PROBLEM TO SOLVE> What is needed is an exact copy of all the entries below.

Excerpts from a dataset>
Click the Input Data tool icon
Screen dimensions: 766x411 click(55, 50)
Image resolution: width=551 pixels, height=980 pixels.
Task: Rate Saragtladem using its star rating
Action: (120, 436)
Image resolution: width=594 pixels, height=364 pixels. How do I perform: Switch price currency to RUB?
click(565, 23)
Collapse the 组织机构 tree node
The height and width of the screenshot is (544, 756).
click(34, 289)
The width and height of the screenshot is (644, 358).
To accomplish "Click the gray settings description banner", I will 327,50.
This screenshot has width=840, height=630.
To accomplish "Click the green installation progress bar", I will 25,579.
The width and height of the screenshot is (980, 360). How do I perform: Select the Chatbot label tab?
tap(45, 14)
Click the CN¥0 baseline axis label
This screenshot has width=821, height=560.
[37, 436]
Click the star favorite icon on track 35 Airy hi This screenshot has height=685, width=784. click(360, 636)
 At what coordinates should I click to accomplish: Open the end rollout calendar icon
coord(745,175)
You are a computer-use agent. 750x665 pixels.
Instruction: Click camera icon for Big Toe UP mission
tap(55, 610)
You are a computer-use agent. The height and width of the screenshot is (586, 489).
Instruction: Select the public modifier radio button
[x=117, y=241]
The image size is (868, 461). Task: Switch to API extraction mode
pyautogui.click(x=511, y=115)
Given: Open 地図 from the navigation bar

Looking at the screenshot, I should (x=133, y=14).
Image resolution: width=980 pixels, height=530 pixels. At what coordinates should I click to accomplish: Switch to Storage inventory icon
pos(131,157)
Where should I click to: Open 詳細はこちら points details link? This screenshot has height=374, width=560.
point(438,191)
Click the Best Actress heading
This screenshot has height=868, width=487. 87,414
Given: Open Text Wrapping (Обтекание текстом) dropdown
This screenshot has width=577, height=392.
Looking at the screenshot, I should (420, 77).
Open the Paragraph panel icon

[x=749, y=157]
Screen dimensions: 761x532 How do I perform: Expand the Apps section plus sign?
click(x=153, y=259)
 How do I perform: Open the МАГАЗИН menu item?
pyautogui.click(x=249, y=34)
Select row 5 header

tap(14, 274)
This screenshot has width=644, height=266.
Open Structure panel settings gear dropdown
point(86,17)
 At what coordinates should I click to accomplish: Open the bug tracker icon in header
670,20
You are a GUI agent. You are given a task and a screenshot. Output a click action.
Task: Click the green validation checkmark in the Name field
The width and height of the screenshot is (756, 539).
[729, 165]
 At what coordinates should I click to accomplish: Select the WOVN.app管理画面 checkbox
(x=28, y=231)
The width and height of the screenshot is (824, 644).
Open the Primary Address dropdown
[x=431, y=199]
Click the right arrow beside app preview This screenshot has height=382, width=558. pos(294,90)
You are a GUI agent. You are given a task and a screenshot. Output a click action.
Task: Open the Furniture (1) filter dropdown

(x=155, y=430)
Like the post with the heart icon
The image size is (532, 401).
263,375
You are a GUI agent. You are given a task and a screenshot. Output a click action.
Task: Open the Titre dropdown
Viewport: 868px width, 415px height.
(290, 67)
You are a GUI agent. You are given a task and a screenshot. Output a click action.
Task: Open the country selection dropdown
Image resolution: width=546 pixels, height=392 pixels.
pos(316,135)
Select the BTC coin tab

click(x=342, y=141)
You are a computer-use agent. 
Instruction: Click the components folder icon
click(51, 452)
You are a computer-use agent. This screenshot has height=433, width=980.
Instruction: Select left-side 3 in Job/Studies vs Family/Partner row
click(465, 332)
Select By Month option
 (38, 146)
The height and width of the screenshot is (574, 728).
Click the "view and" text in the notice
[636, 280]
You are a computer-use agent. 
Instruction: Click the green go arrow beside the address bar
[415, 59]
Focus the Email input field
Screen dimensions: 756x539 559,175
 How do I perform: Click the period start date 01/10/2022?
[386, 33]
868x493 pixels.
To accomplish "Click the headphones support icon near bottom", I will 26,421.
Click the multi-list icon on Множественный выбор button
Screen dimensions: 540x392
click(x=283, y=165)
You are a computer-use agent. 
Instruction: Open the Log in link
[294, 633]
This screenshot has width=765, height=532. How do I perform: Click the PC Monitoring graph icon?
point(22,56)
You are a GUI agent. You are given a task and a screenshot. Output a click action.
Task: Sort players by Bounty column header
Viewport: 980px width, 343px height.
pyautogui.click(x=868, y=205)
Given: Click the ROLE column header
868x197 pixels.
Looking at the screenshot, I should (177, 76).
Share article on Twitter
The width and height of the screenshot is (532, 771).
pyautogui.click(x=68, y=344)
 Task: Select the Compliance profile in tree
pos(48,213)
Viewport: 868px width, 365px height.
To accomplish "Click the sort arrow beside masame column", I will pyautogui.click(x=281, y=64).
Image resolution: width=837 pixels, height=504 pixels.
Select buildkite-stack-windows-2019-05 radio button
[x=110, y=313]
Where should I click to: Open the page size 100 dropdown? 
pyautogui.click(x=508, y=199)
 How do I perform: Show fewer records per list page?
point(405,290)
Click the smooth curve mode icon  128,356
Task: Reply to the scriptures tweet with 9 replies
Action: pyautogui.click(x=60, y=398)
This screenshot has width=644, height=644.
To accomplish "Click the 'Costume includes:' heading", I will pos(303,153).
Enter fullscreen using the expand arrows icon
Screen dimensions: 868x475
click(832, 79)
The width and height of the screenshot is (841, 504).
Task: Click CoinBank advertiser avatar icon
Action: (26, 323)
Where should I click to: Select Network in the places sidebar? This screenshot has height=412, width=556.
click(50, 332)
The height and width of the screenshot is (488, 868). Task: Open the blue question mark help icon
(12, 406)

REPLY>
Click the Input Data tool icon
Screen dimensions: 766x411 click(55, 50)
Image resolution: width=551 pixels, height=980 pixels.
Task: Rate Saragtladem using its star rating
Action: (120, 436)
Image resolution: width=594 pixels, height=364 pixels. How do I perform: Switch price currency to RUB?
click(565, 23)
Collapse the 组织机构 tree node
The height and width of the screenshot is (544, 756).
click(34, 289)
The width and height of the screenshot is (644, 358).
To accomplish "Click the gray settings description banner", I will 327,50.
This screenshot has width=840, height=630.
To accomplish "Click the green installation progress bar", I will 25,579.
The width and height of the screenshot is (980, 360). How do I perform: Select the Chatbot label tab?
tap(45, 14)
Click the CN¥0 baseline axis label
This screenshot has width=821, height=560.
[37, 436]
Click the star favorite icon on track 35 Airy hi This screenshot has height=685, width=784. click(360, 636)
 At what coordinates should I click to accomplish: Open the end rollout calendar icon
coord(745,175)
You are a computer-use agent. 750x665 pixels.
Instruction: Click camera icon for Big Toe UP mission
tap(55, 610)
You are a computer-use agent. The height and width of the screenshot is (586, 489).
Instruction: Select the public modifier radio button
[x=117, y=241]
The image size is (868, 461). Task: Switch to API extraction mode
pyautogui.click(x=511, y=115)
Given: Open 地図 from the navigation bar

Looking at the screenshot, I should (x=133, y=14).
Image resolution: width=980 pixels, height=530 pixels. At what coordinates should I click to accomplish: Switch to Storage inventory icon
pos(131,157)
Where should I click to: Open 詳細はこちら points details link? This screenshot has height=374, width=560.
point(438,191)
Click the Best Actress heading
This screenshot has height=868, width=487. 87,414
Given: Open Text Wrapping (Обтекание текстом) dropdown
This screenshot has width=577, height=392.
Looking at the screenshot, I should (420, 77).
Open the Paragraph panel icon

[x=749, y=157]
Screen dimensions: 761x532 How do I perform: Expand the Apps section plus sign?
click(x=153, y=259)
 How do I perform: Open the МАГАЗИН menu item?
pyautogui.click(x=249, y=34)
Select row 5 header

tap(14, 274)
This screenshot has width=644, height=266.
Open Structure panel settings gear dropdown
point(86,17)
 At what coordinates should I click to accomplish: Open the bug tracker icon in header
670,20
You are a GUI agent. You are given a task and a screenshot. Output a click action.
Task: Click the green validation checkmark in the Name field
The width and height of the screenshot is (756, 539).
[729, 165]
 At what coordinates should I click to accomplish: Select the WOVN.app管理画面 checkbox
(x=28, y=231)
The width and height of the screenshot is (824, 644).
Open the Primary Address dropdown
[x=431, y=199]
Click the right arrow beside app preview This screenshot has height=382, width=558. pos(294,90)
You are a GUI agent. You are given a task and a screenshot. Output a click action.
Task: Open the Furniture (1) filter dropdown

(x=155, y=430)
Like the post with the heart icon
The image size is (532, 401).
263,375
You are a GUI agent. You are given a task and a screenshot. Output a click action.
Task: Open the Titre dropdown
Viewport: 868px width, 415px height.
(290, 67)
You are a GUI agent. You are given a task and a screenshot. Output a click action.
Task: Open the country selection dropdown
Image resolution: width=546 pixels, height=392 pixels.
pos(316,135)
Select the BTC coin tab

click(x=342, y=141)
You are a computer-use agent. 
Instruction: Click the components folder icon
click(51, 452)
You are a computer-use agent. This screenshot has height=433, width=980.
Instruction: Select left-side 3 in Job/Studies vs Family/Partner row
click(465, 332)
Select By Month option
 (38, 146)
The height and width of the screenshot is (574, 728).
Click the "view and" text in the notice
[636, 280]
You are a computer-use agent. 
Instruction: Click the green go arrow beside the address bar
[415, 59]
Focus the Email input field
Screen dimensions: 756x539 559,175
 How do I perform: Click the period start date 01/10/2022?
[386, 33]
868x493 pixels.
To accomplish "Click the headphones support icon near bottom", I will 26,421.
Click the multi-list icon on Множественный выбор button
Screen dimensions: 540x392
click(x=283, y=165)
You are a computer-use agent. 
Instruction: Open the Log in link
[294, 633]
This screenshot has width=765, height=532. How do I perform: Click the PC Monitoring graph icon?
point(22,56)
You are a GUI agent. You are given a task and a screenshot. Output a click action.
Task: Sort players by Bounty column header
Viewport: 980px width, 343px height.
pyautogui.click(x=868, y=205)
Given: Click the ROLE column header
868x197 pixels.
Looking at the screenshot, I should (177, 76).
Share article on Twitter
The width and height of the screenshot is (532, 771).
pyautogui.click(x=68, y=344)
 Task: Select the Compliance profile in tree
pos(48,213)
Viewport: 868px width, 365px height.
To accomplish "Click the sort arrow beside masame column", I will pyautogui.click(x=281, y=64).
Image resolution: width=837 pixels, height=504 pixels.
Select buildkite-stack-windows-2019-05 radio button
[x=110, y=313]
Where should I click to: Open the page size 100 dropdown? 
pyautogui.click(x=508, y=199)
 How do I perform: Show fewer records per list page?
point(405,290)
Click the smooth curve mode icon  128,356
Task: Reply to the scriptures tweet with 9 replies
Action: pyautogui.click(x=60, y=398)
This screenshot has width=644, height=644.
To accomplish "Click the 'Costume includes:' heading", I will pos(303,153).
Enter fullscreen using the expand arrows icon
Screen dimensions: 868x475
click(832, 79)
The width and height of the screenshot is (841, 504).
Task: Click CoinBank advertiser avatar icon
Action: (26, 323)
Where should I click to: Select Network in the places sidebar? This screenshot has height=412, width=556.
click(50, 332)
The height and width of the screenshot is (488, 868). Task: Open the blue question mark help icon
(12, 406)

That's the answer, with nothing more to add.